In 1978, she was a member of the jury at the 28th Berlin International Film Festival. Her 1982 film Heart and Guts was screened in the Un Certain Regard section at the 1982 Cannes Film Festival.
Ana Carolina Teixeira Soares attended school with the intention of becoming a doctor, but instead changed direction and became a filmmaker. She graduated in 1964 from University of São Paulo Med School. Several years later she went to a School of Physiotherapy, taking special interest in university politics. She also spent a few of her early years in a Renaissance band called "Musikantiga".
She was highly focused in her early years as a filmmaker, as she made 11 documentaries in her first eight years in the business (her first being in 1967, last in 1974).
Her first film released in 1977 was titled Mar de Rosas, translated into Everything is Fine. The film is shot from a feminist perspective with interpretations open to the viewer. Mar de Rosas tells the story of a woman that slits her husband’s throat and flees with her child. It provides commentary on patriarchy and feminist discontent. This discontent is not strictly limited to the characters within the fictional landscape and speaks much more broadly to the nation at whole.

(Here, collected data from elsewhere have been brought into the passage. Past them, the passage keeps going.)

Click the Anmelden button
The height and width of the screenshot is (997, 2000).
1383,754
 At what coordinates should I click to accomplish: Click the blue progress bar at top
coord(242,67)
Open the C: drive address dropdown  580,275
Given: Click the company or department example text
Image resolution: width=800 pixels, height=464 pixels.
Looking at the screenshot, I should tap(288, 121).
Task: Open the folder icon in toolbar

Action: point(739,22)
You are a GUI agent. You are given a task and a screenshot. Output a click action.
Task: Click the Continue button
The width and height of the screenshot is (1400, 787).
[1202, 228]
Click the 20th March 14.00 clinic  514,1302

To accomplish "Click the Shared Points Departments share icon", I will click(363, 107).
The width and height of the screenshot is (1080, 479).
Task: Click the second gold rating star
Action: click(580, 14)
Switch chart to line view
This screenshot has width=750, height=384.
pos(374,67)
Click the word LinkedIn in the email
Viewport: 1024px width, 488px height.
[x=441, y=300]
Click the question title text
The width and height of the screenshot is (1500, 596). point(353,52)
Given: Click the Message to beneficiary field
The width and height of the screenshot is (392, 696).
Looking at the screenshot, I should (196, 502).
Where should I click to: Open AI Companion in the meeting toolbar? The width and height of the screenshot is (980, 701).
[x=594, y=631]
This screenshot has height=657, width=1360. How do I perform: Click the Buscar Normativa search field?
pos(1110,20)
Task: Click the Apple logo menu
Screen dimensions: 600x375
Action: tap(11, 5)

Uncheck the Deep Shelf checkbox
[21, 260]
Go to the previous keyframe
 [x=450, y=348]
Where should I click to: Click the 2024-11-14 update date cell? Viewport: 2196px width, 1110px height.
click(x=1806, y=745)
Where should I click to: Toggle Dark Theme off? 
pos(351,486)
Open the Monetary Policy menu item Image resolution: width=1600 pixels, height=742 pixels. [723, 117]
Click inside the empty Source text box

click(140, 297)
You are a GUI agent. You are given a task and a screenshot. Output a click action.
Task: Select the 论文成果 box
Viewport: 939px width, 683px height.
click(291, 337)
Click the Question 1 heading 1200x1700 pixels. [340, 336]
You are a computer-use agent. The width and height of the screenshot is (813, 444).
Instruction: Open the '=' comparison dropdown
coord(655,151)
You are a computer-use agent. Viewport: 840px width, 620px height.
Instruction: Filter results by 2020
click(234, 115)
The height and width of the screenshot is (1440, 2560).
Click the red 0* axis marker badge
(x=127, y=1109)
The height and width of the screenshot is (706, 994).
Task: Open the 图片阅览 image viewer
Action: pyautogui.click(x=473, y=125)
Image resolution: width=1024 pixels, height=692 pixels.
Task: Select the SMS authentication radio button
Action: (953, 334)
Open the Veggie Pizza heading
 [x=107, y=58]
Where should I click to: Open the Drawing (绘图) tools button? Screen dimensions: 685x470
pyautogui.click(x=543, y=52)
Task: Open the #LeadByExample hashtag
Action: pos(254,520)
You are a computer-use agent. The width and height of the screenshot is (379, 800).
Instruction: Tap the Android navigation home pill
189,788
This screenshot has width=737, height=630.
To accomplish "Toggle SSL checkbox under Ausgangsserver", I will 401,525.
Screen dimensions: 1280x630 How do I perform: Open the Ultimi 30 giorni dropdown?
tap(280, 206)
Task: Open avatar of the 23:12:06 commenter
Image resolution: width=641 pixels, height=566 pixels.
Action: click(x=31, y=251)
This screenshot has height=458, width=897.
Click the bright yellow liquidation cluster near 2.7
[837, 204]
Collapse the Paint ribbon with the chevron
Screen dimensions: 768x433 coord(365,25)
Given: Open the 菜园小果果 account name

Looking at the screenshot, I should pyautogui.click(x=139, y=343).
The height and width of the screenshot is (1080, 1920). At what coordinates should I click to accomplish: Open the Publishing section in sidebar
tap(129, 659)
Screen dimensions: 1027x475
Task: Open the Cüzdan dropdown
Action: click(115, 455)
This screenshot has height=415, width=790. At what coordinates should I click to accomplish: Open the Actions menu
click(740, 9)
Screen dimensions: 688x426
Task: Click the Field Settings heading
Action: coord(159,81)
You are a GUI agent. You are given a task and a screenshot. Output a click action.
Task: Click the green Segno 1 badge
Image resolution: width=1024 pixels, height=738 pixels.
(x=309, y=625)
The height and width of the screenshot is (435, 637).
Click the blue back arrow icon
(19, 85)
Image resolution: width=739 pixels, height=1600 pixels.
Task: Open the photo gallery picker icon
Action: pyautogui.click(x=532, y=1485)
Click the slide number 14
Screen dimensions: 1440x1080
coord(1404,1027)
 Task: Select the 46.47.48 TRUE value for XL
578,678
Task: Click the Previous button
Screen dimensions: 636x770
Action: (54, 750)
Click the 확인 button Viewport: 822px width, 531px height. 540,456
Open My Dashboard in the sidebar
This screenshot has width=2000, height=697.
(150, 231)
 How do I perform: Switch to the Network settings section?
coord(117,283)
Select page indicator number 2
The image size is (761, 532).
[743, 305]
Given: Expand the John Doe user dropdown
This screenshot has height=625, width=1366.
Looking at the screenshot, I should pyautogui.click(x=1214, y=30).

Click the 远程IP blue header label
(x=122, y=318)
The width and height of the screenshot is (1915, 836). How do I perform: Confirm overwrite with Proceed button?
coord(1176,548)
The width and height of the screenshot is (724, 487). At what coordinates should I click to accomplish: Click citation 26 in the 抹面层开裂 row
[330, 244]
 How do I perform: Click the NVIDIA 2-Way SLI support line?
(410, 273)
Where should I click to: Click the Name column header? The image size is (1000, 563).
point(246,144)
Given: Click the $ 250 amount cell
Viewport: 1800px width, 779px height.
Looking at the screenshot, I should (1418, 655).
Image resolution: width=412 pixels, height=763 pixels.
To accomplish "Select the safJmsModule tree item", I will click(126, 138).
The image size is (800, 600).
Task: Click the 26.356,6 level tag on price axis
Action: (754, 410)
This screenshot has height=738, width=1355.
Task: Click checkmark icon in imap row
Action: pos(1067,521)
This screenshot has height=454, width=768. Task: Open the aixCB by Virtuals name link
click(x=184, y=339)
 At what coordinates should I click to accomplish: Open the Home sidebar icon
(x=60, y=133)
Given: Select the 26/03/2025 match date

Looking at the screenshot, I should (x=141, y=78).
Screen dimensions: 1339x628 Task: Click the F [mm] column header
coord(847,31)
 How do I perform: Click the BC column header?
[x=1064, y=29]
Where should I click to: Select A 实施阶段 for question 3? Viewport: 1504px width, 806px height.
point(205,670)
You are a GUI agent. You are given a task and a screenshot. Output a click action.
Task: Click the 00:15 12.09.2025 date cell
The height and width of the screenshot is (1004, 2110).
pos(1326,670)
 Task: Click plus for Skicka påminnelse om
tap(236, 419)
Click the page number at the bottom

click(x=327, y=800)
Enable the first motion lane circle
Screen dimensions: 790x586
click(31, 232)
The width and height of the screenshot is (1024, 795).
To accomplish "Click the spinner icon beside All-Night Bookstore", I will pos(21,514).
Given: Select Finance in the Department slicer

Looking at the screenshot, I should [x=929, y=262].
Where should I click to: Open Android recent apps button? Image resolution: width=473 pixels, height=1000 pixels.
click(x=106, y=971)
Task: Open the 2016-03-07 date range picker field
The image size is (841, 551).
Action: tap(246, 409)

In an interview based on audacity in cinema, Carolina had much to say in regards to the censorship she faced in her time making films in Brazil. She uses words such as hysterical and neurotic to describe the impact it had on her production of films. She claims that the limitations placed on her work actually caused her to be more rebellious and this influenced her work to be even more provocative. She goes on to admit that her work in Mar de Rosas is meant to be interpreted as an allusion to the outside world. Carolina had a highly influential role as a filmmaker in one of the most restrictive times in Brazil, the Military Dictatorship (1964-1985). Her battle against censorship trail-blazed a better path to social and political commentary in film. She fought against the censorship of films, but also the censorship of ideas.